■ TEXTO EXIBIDO

Isso tudo fez com que o número de ações em trâmite nos nossos tribunais aumentasse exponencialmente, deixando o Poder Judiciário sem condições de atender de forma eficaz a todas as demandas, fazendo com que, a despeito do princípio da duração razoável do processo, esculpido no art. 5o, inciso LXXVIII, da CF-88, os processos demorassem vários e vários anos param terem um desfecho.
Diante desse fato, o Governo Federal iniciou um movimento que chamamos de desjudicialização, modernamente, já chamado de compartilhamento da justiça, posto que, na verdade, não se trata de uma subtração, mas sim, de um compartilhamento com o Poder Judiciário da responsabilidade por esse número estratosférico de ações judiciais, transferindo-se determinadas questões que não envolvem litigiosidade, ou seja, de jurisdição voluntária, para os serviços extrajudiciais. Como exemplo dessa tendência, temos o reconhecimento da paternidade diretamente nos Registros Civis (Lei nº 8.560/92), o reconhecimento de filiação homoparental (Provimento CNJ nº 52/16), e também, o da filiação socioafetiva, com o Provimento CNJ nº 63/17, que revogou o Provimento CNJ nº 52/16, o processamento do inventário, do divórcio e da separação extrajudiciais, diretamente nos Ofícios de Notas (Lei nº 11.441/07 e Resolução CNJ nº 35/2007), o reconhecimento da usucapião extrajudicial, diretamente no Registro de Imóveis (art. 1.071, do CPC e Provimento CNJ nº 65/17).
Em observância ao resultado positivo que vinha trazendo, foram editadas, a Lei da Arbitragem (Lei nº 9.307/96) e a Lei da Mediação (Lei nº 13.140/15), ou seja, como forma de desafogar o Poder Judiciário, só que nesse caso em demanda que efetivamente possuíam litigiosidade, sendo certo que na Arbitragem, por exemplo, as decisões possuem a mesma eficácia que as exaradas pelo Poder Judiciário.

■ LISTAGEM
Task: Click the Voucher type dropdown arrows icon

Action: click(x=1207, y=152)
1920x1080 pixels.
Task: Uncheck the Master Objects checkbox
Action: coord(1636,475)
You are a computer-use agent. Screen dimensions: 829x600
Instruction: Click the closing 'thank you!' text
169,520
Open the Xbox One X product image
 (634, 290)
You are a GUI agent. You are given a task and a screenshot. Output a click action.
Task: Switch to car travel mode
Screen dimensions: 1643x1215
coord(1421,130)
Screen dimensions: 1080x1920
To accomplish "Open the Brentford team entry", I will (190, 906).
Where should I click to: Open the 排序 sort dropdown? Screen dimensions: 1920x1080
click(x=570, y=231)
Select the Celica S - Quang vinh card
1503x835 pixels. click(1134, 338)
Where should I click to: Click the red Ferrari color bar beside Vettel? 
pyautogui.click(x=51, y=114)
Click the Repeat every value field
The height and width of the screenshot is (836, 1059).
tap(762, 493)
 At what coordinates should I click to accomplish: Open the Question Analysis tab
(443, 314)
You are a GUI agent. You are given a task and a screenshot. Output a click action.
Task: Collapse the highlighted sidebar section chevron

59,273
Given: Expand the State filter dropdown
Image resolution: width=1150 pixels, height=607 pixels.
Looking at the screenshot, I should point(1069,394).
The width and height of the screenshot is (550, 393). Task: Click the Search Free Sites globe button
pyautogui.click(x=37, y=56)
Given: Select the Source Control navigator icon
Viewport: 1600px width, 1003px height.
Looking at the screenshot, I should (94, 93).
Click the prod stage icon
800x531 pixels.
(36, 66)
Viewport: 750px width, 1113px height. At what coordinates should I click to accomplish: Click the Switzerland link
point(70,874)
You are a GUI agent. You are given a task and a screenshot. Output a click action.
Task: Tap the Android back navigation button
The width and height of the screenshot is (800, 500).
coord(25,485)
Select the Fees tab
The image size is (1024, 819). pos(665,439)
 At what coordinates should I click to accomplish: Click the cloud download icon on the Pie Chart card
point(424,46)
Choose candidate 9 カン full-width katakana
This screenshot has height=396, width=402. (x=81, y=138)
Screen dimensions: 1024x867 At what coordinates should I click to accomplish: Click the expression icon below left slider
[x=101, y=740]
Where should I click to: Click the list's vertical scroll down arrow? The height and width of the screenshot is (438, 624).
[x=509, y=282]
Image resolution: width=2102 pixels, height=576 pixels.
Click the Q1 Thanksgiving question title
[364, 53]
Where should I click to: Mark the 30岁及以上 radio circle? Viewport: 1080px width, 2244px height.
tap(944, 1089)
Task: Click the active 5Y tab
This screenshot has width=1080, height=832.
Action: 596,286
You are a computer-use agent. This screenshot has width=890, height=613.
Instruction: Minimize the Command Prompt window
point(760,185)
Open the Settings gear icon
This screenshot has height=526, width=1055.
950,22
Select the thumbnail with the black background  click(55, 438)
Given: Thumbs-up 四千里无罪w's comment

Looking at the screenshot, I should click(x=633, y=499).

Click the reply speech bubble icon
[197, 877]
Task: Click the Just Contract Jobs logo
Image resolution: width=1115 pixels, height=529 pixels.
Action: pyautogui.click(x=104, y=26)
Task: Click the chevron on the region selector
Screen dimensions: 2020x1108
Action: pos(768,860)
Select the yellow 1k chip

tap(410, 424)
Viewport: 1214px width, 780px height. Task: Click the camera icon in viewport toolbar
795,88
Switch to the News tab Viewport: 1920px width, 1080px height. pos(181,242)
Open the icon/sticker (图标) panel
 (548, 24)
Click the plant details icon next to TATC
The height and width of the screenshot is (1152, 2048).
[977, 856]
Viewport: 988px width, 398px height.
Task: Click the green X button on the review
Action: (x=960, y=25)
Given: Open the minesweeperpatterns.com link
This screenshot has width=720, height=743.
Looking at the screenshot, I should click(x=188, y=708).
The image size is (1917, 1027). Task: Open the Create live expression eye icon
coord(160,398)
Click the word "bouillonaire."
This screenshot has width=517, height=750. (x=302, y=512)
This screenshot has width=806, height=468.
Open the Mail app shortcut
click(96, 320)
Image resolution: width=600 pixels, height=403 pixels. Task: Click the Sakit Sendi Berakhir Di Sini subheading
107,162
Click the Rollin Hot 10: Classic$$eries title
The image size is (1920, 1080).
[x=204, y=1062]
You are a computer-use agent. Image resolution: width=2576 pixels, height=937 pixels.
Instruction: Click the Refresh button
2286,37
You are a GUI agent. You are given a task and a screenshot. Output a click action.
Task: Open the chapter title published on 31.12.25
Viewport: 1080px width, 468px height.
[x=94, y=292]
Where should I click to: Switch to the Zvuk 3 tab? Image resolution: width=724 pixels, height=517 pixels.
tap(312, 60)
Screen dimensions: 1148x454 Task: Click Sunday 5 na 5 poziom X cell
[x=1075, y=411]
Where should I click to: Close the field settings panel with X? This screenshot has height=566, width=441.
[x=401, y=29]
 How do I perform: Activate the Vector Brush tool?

■ INSTRUÇÃO 1
Com base no texto sobre desjudicialização, responda:
(a) Qual lei trata do reconhecimento da paternidade diretamente nos Registros Civis?
(b) Qual provimento do CNJ revogou o Provimento CNJ nº 52/16?
(c) Qual é o número da Lei da Mediação?
■ INSTRUÇÃO 2
Copie fielmente o trecho do texto sobre desjudicialização entre "Isso tudo fez" e "terem um desfecho.", incluindo ambos.
Responda com base somente no texto sobre desjudicialização.

■ RESPOSTA 1
(a) A Lei nº 8.560/92.
(b) O Provimento CNJ nº 63/17.
(c) Lei nº 13.140/15.

■ RESPOSTA 2
Isso tudo fez com que o número de ações em trâmite nos nossos tribunais aumentasse exponencialmente, deixando o Poder Judiciário sem condições de atender de forma eficaz a todas as demandas, fazendo com que, a despeito do princípio da duração razoável do processo, esculpido no art. 5o, inciso LXXVIII, da CF-88, os processos demorassem vários e vários anos param terem um desfecho.